I should note that I've left the interstates and I'm now traveling north along what is known as "The Great River Road," a network of two lane roads that parallel the Mississippi River. It is scenic, as there are antebellum houses with magnolia entrances, but the heat forces me to not stop. Towns are sparse along the road. It is tough out here. I can't see any industry, just living. Amazingly, and terrifyingly, I see houses with windows open. The road is blacktop, which absorbs the sun's rays, and there is a crosswind that would make Santa Ana winds seem like a cool breeze. Cars pass me and the heat off of them is painful. The heat is making it hard to think, and when I stop for gas my heart is pounding and I see spots. I get some cold water and rest for a moment. I exhibit inhuman patience when a guy somes up to me and says "You got quite a load there," and only say "Yep," instead of the more rude responses going through my head.
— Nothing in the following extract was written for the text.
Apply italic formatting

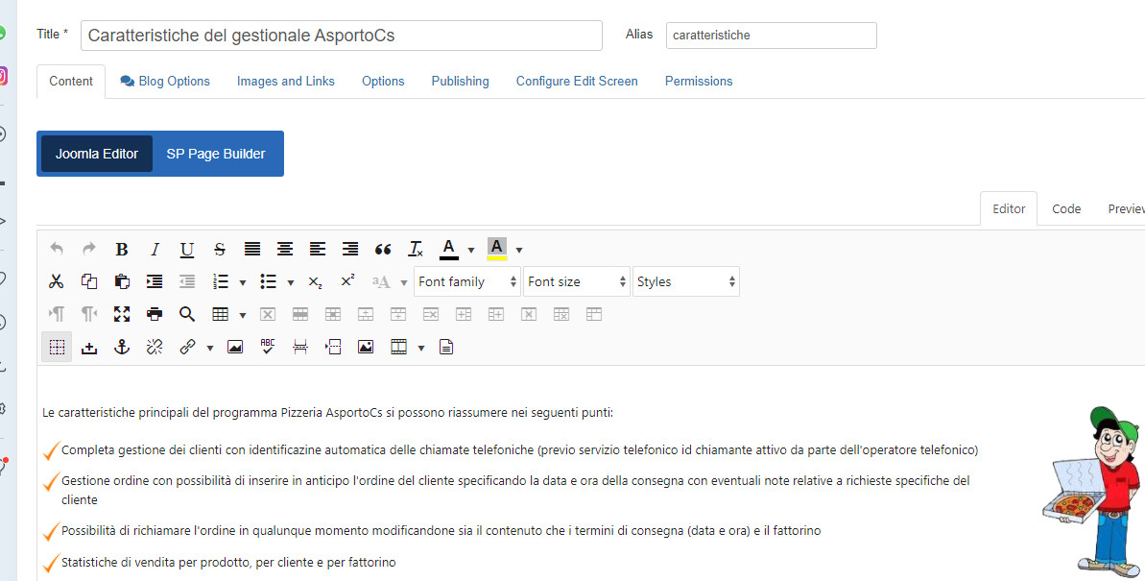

I'm sure his skills in observation were quite handy, as I had clearly missed noticing the 70 pound bag on my gas tank and the 40 pounds of knapsack and gear on my back.
I make it to Natchez, Mississippi. I have redness on the inside of my shins, not from exposure to the sun but from the heat coming off the road. My feet are red in two places, where my sneakers have heated up. I find a cheap motel, unpack, shower, and go get lunch, at around 3pm, with a temp of 104. I get back to my room and fall asleep for four hours. I have a choice, either sleep or try to rehydrate. I'm not thirsty when I'm asleep, so sleep wins.

September 4, 2000

I'm in no shape to travel. My walking is more staggering than anything else. I check the weather and see that my path leads me into an area with 110 degree heat indices. The forecast is for the heat to break Wednesday. I elect to rest today, and drink as much water as I can stand to. I need to get some supplies, and do laundry (ok, I cheat here; the motel facility is broken so they do it for me for $3). I have one more day of hot weather travel and then I'll meet a cold front somewhere around Tennessee. The rest is doing me good, and my body will adjust to the rigors of travel.